Black Friday: The Illusion of Rest
So, is the stock market open on black friday? Oh, you bet your bottom dollar it is. Black Friday, November 28, 2025. The day after Thanksgiving. But don't you dare think they're giving you a full, honest day. Nah, that'd be too simple, too human. Both Nasdaq and the New York Stock Exchange will swing open their doors, but then they'll slam 'em shut early, at 1 p.m. ET. A "partial holiday," they call it for the bond markets, which close at 2 p.m. ET. Is stock market closed Thanksgiving, Black Friday? NYSE, Nasdaq open?
A "partial holiday." Give me a break. That’s like saying you’re on a diet but you’re only eating half a cake. It’s just enough to make you feel like you’re participating, but not enough to actually enjoy it or, you know, rest. It's a calculated move, letting the big boys and algorithms squeeze in a few hours of trading before the masses have even finished their leftover sandwiches. Meanwhile, the average Joe is still trying to figure out if his bank is open, or if his package from some online shopping binge will actually arrive. Citizens Bank, for instance, is apparently closed on Black Friday too. So much for getting your financial ducks in a row. What a mess, honestly...

This whole charade makes me wonder: who really benefits from this half-day hustle? It ain't the guy trying to call his broker on the fly. It's the institutional traders, the high-frequency bots, the ones who can make a fortune in a few truncated hours. It’s like they're saying, "We appreciate the sentiment of a holiday, but money never sleeps... unless it's inconvenient for us." The regular rhythm of 9:30 a.m. to 4 p.m. ET trading? Poof. Gone. For a few hours, the market becomes this weird, liminal space, neither fully on nor fully off. It's a prime example of how the system bends, but never truly breaks, for its own convenience. My gut tells me it's just another way to keep us guessing, keep us slightly off-balance.

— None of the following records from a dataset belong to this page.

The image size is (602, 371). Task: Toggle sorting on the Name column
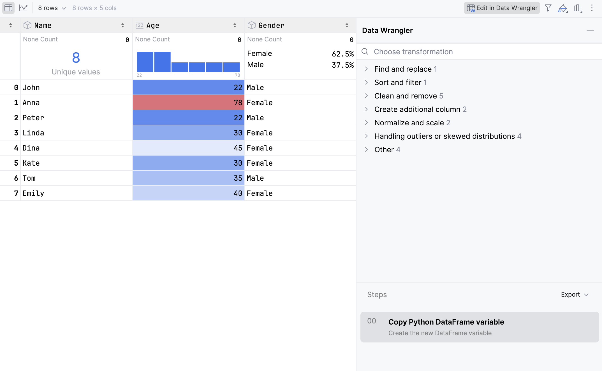pyautogui.click(x=123, y=25)
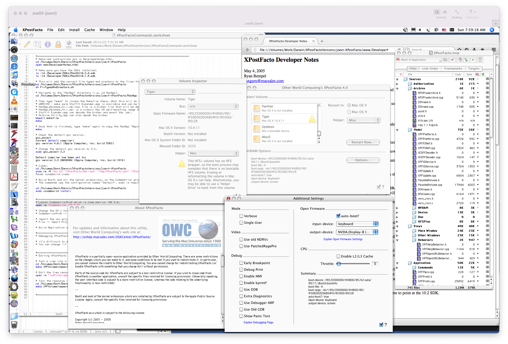508x344 pixels.
Task: Uncheck the auto-boot? checkbox
Action: pyautogui.click(x=338, y=216)
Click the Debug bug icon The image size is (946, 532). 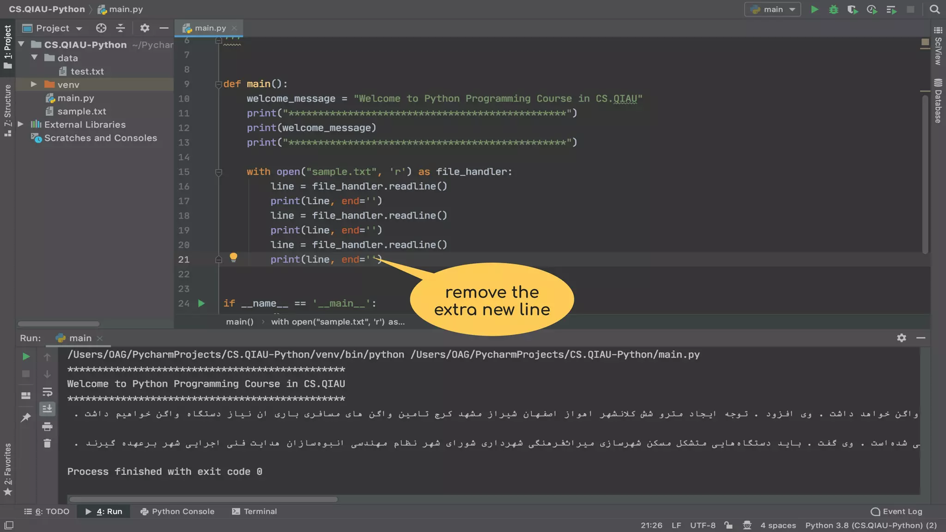(833, 9)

And don't even get started on the hypocrisy. We're told to cherish family, give thanks, reflect... but then the financial world just has to get its fix. They ain't gonna let a little thing like national gratitude get in the way of potential profits. It’s infuriating, isn't it? Like, for one damn day, can we not pretend the world will end if the tickers aren't ticking?

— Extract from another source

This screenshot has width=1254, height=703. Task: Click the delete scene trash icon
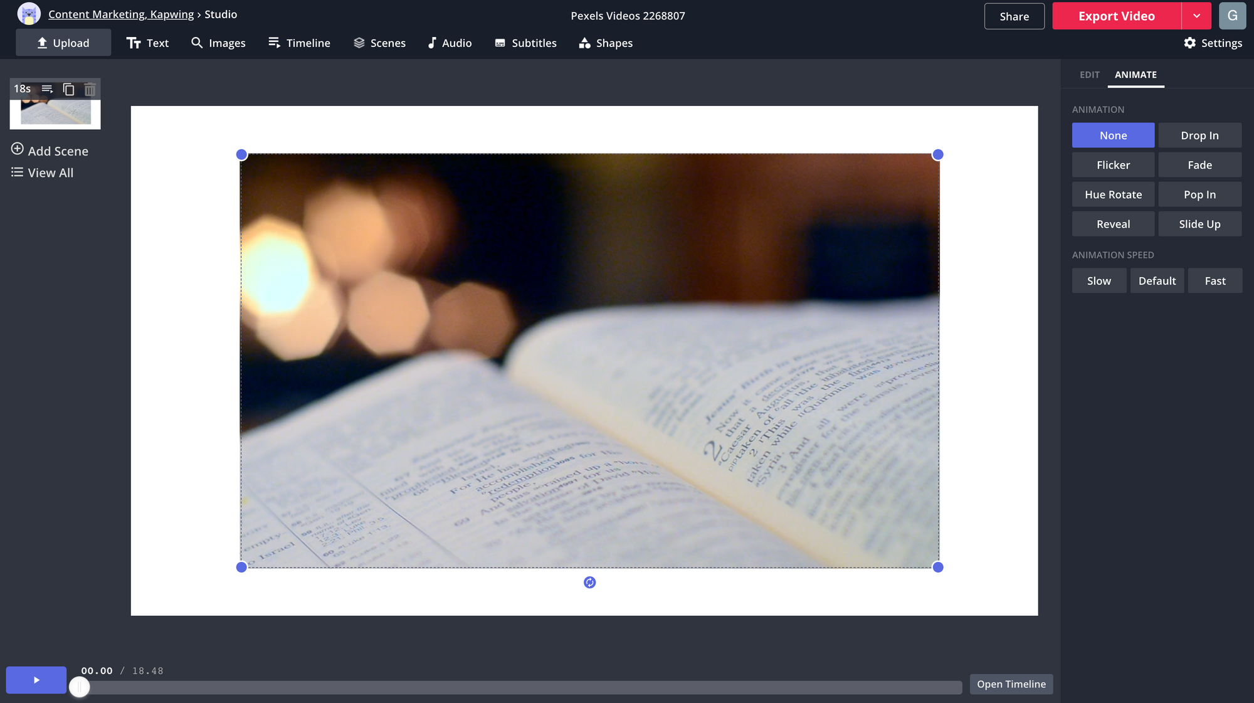[90, 89]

The Perpetual Grind Never Truly Stops
So, what's the takeaway from all this holiday market madness? Is the stock market open tomorrow if "tomorrow" is Black Friday? Yes, but with an asterisk the size of a Thanksgiving turkey. The truth is, while we're carving birds and battling relatives, the gears of the financial machine are just waiting for their moment. They might pause for a federal holiday, but they come roaring back with a vengeance, even if it's just for a short burst.
It's a stark reminder that in our hyper-connected, always-on world, genuine downtime is a luxury, not a given. The only real escape? Cryptocurrency markets, which, offcourse, are open 24/7, 365 days a year. Because money never truly sleeps, and neither, it seems, should you. Maybe I’m just being a grinch about it, but this whole "partial holiday" thing feels less like a gift and more like a taunt.